Battery sizing is really a pretty simple straight forward process and is crucial to get right for an Stand Alone Off-Grid Battery systems. In the past I have used a default KISS approach (Keep It Simple Stupid) to make things really easy. The formula for the KISS method is:

• (Daily Watt Hour Usage x 5) / Battery Voltage

This works in most applications in moderate climates where winters are fairly mild, and uses a default 2.5 consecutive Cloudy Days to the 50 % Depth of Discharge threshold cutoff point. So as an example let’s use 1 Kwh or 1000 watt hours per day with a 12 volt battery and we get:

• (1000 wh x 5 days) / 12 volts = 416.66 Amp Hours

So we would round this number to say 420 up to 450 AH and then go select batteries to do the job. Simple enough and is a very valid method to the design process.


OK so let’s say you want more or less than 2.5 days autonomy (cloudy weather days) and live in a cold climate. What follows is a simplified IEEE method system designers will use.

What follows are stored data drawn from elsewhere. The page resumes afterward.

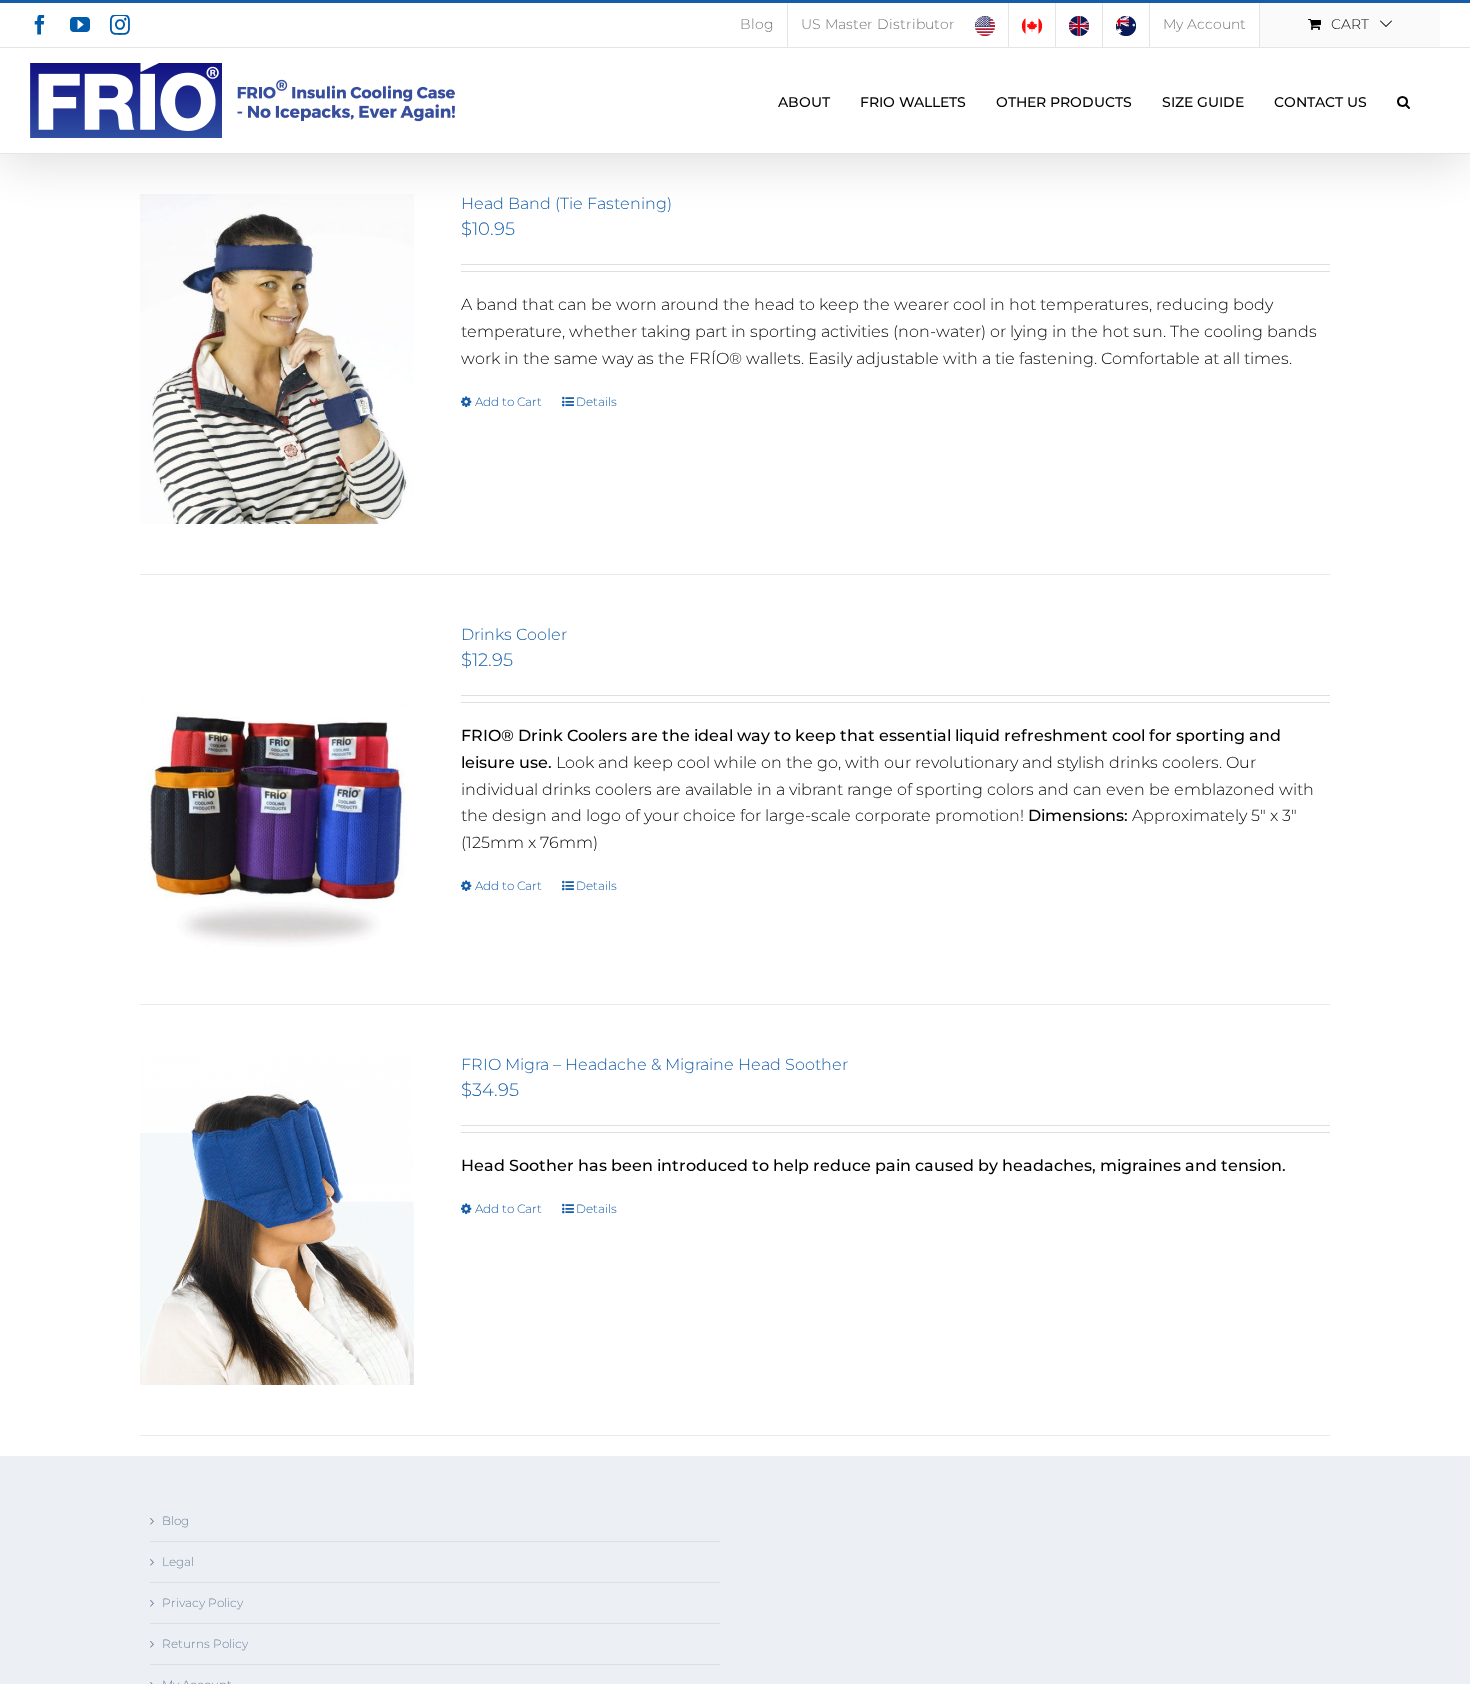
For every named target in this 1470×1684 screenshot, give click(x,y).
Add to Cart (508, 401)
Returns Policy (205, 1643)
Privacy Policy (202, 1602)
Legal (178, 1561)
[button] (1403, 100)
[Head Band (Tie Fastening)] (277, 359)
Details (596, 401)
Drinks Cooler (514, 634)
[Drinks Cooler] (277, 790)
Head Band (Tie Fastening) (566, 203)
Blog (175, 1520)
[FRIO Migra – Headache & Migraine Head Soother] (277, 1220)
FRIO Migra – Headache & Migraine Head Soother (654, 1064)
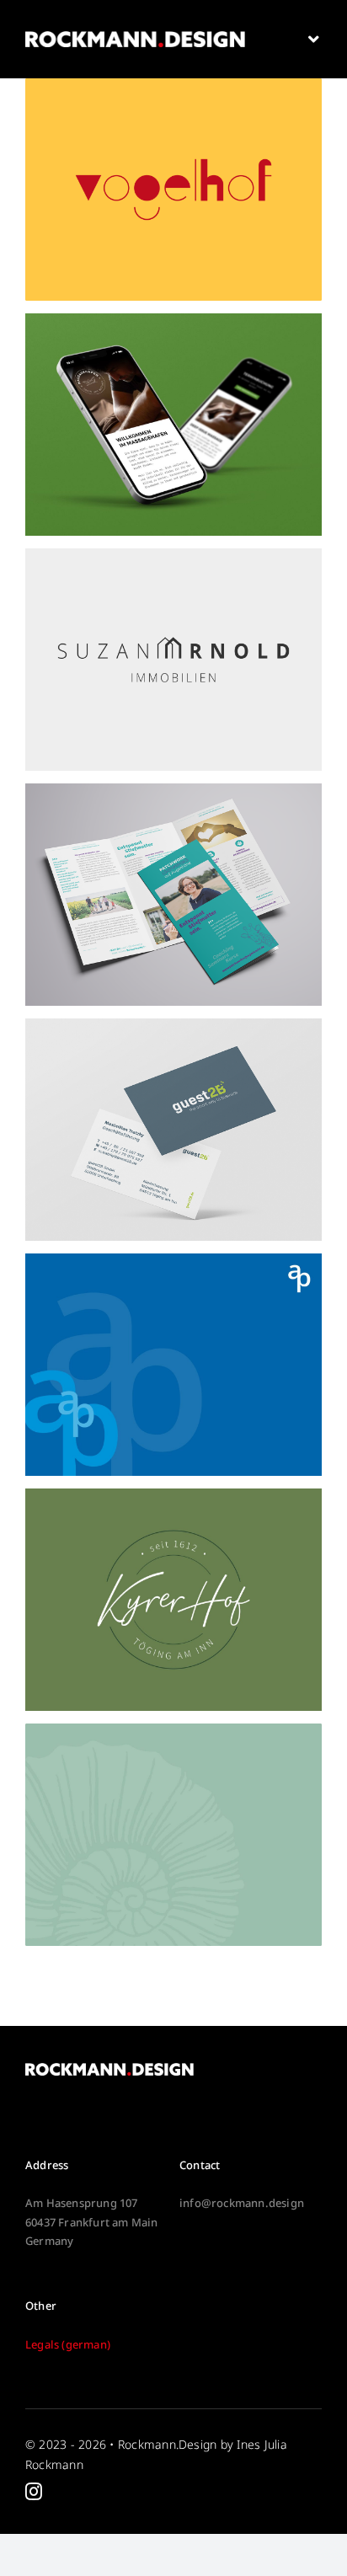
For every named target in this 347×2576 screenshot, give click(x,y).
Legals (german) (67, 2344)
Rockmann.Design (167, 2444)
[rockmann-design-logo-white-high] (135, 38)
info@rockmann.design (241, 2202)
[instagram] (33, 2491)
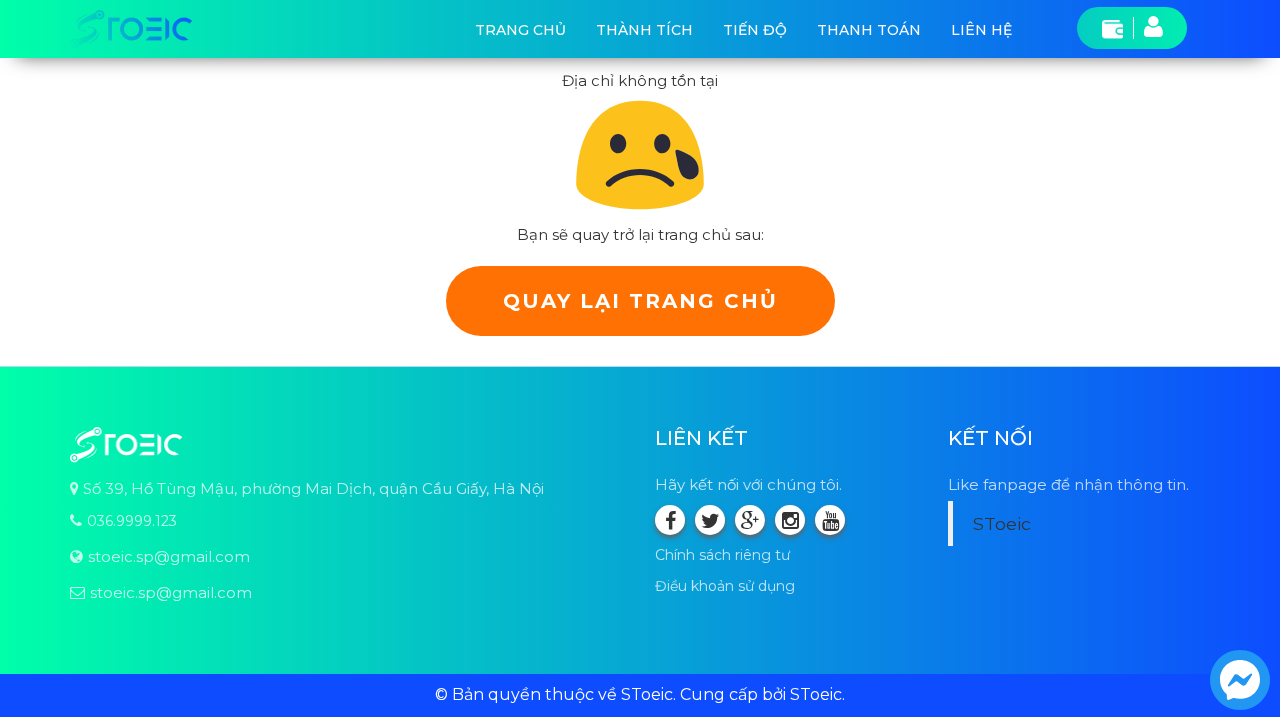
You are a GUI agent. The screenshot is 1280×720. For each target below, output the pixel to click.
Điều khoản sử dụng (725, 586)
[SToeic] (131, 29)
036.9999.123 (132, 521)
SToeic (1002, 523)
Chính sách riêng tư (722, 555)
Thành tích (644, 30)
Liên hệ (981, 30)
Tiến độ (755, 30)
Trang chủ (520, 30)
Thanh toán (869, 30)
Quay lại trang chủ (640, 301)
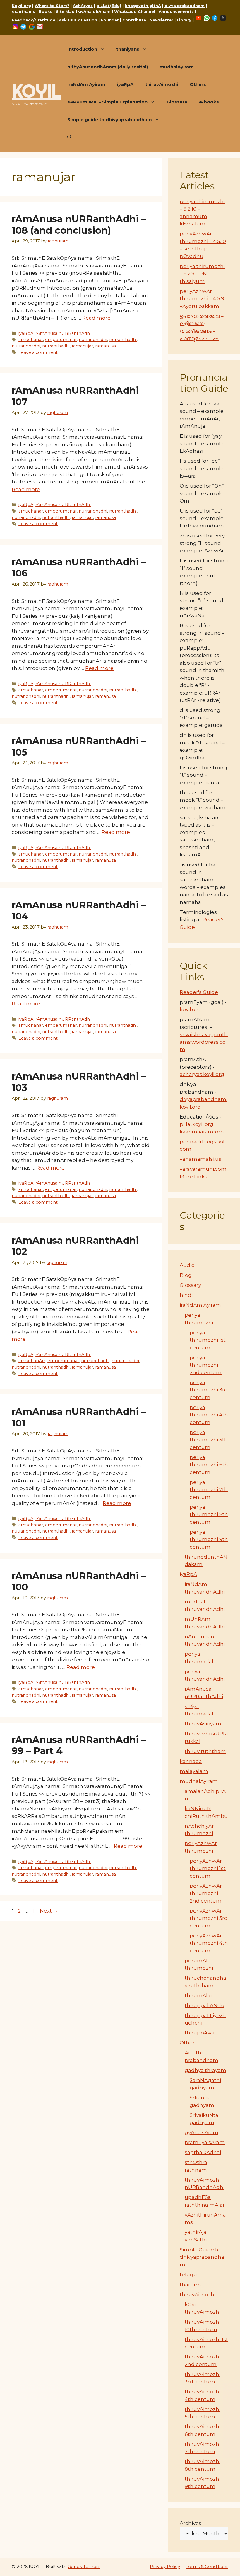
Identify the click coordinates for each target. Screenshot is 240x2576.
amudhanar (30, 339)
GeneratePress (84, 2566)
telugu (188, 2275)
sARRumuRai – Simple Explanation (107, 102)
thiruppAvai (199, 2033)
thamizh (190, 2284)
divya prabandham (184, 5)
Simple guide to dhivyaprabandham (109, 119)
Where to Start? (52, 5)
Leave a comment (38, 352)
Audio (187, 1265)
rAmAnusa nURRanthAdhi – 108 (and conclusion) (79, 224)
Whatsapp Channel (134, 11)
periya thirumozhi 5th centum (209, 1439)
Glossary (177, 102)
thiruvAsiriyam (203, 1724)
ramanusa (105, 346)
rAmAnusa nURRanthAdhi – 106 (79, 567)
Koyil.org (21, 5)
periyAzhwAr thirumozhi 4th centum (209, 1943)
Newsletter (161, 20)
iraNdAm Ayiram (86, 84)
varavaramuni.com (203, 1169)
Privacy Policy (165, 2566)
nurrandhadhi (93, 339)
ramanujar (82, 346)
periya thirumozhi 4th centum (209, 1414)
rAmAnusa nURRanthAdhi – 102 (79, 1246)
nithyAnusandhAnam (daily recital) (107, 66)
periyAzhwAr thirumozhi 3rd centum (209, 1918)
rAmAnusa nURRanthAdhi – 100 (79, 1581)
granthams (23, 11)
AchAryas (83, 5)
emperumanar (61, 339)
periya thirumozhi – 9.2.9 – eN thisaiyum (202, 273)
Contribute (134, 20)
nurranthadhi (123, 339)
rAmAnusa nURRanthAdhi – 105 (79, 746)
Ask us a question (78, 20)
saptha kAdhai (203, 2152)
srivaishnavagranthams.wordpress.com (204, 1041)
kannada (191, 1761)
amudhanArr (31, 1360)
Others (198, 84)
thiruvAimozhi (161, 84)
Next (49, 1911)
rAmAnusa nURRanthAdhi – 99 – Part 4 (79, 1745)
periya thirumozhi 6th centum (209, 1464)
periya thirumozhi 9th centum (209, 1539)
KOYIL (36, 91)
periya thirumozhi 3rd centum (209, 1389)
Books (45, 11)
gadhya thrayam (205, 2070)
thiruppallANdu (204, 2005)
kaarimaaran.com (202, 1132)
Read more (96, 318)
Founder (110, 20)
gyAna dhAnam (94, 11)
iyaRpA (125, 84)
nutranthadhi (56, 346)
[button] (69, 137)
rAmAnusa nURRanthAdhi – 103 (79, 1081)
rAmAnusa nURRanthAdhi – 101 (79, 1417)
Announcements (176, 11)
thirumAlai (198, 1995)
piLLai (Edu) (108, 5)
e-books (209, 102)
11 (34, 1911)
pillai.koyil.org (196, 1124)
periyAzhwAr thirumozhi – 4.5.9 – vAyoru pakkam (204, 298)
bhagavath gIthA (143, 5)
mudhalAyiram (177, 66)
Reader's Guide (199, 992)
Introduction (82, 49)
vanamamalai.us (200, 1159)
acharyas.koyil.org (202, 1074)
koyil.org (190, 1009)
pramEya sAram (205, 2142)
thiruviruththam (205, 1751)
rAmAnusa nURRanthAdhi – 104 (79, 910)
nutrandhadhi (26, 346)
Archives (190, 2523)
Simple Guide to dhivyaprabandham (202, 2257)
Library (184, 20)
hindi (186, 1295)
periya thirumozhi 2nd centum (206, 1365)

1. Determine how many Watt Hours you need in a single 24 hour day. WH = ___________.
2. Determine the maximum number of consecutive cloudy days. The range is from 1 to 5. Caution here choosing a low number less than 2 does not give you ability to get through a cloudy spell and you will likely need a generator and a conventional battery charger in addition to a solar charger. Recommend minimum is 2.5 days or a range of 2.5 to 5 days. Days = __________.
3. Multiply Line 1 by Line 2. WH = ______________
4. Determine maximum amount of Depth of Discharge in a percentage. This determines a safety factor to extend battery life up to the maximum limits and leaves some emergency power. 50% is usually the default choice. You can go less like 40%, but going lower than 50% makes things very expensive. DoD % = ___________.
5. Divide line 3 by line 4 WH = ___________.
6. From the Table below find the correction factor multiplier for your area winter ambient temperature that the batteries will be exposed too. Correction Factor = ____________.
7. Multiply line 5 by line 6 WH = ____________.
8. Now to find the battery AMP HOUR capacity needed Divide line 7 by the system Battery Voltage. AH = __________________.

Temperature Correction Factor Table:


80 F / 26.7 C = 1.00
70 F / 21.2 C = 1.04
60 F / 15.6 C = 1.11
50 F / 10.0 C = 1.19
40 F / 4.4 C = 1.30
30 F / -1.1 C = 1.40
20 F / -6.7 C = 1.59

So let’s run through another example using the same as we did with the KISS method with the same inputs of 1000 WH per day, 12 Volt batteries, 2.5 cloudy days and now operating at 40 degrees F ambient temperature in winter:

1. 1000 WH
2. 2.5 days
3. 1000 wh x 2.5 = 2500 wh
4. 50 % = .5
5. 2500 wh / .5 = 5000 wh
6. 1.30
7. 5000 wh x 1.30 = 6500 wh
8. 6500 wh / 12 volts = 542 Amp Hours @ 12 volts.